§ **TASK GOAL**: Count the lines in the records below that contain the string "height", and reply with only that number.

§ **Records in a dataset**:
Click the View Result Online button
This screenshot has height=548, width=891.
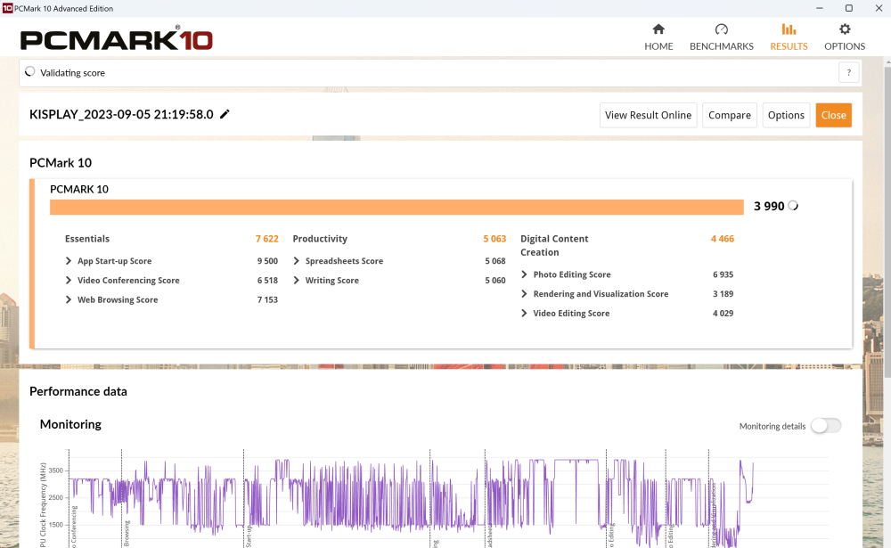648,115
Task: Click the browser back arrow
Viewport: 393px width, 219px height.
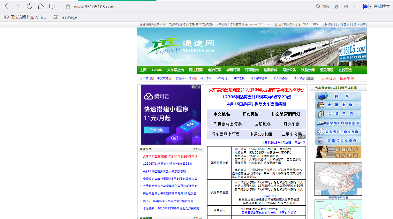Action: tap(6, 6)
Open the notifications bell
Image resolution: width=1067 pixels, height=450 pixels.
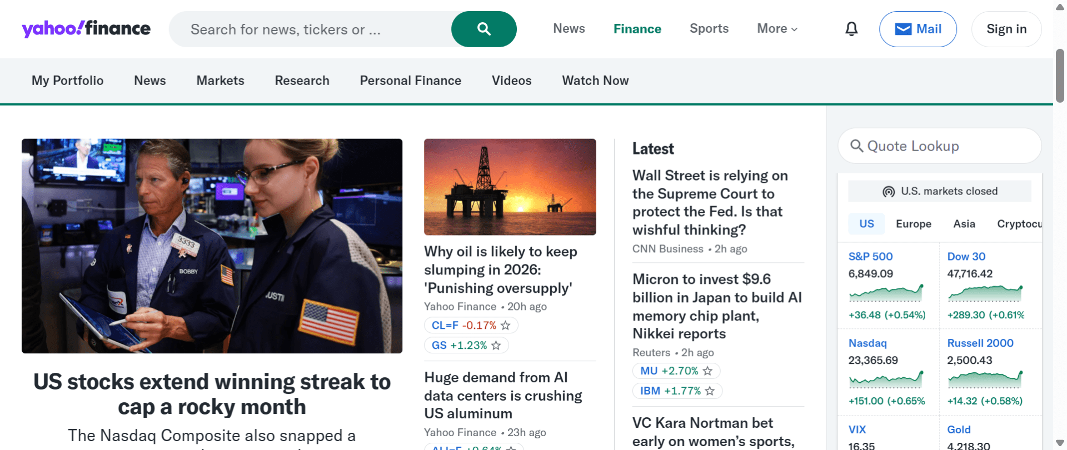[851, 29]

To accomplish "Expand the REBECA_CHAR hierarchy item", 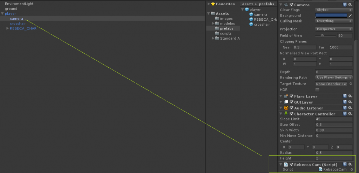I will 8,28.

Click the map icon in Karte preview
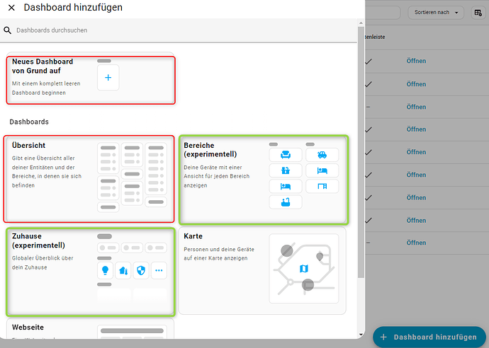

§ **WRITTEN SOLUTION**: 3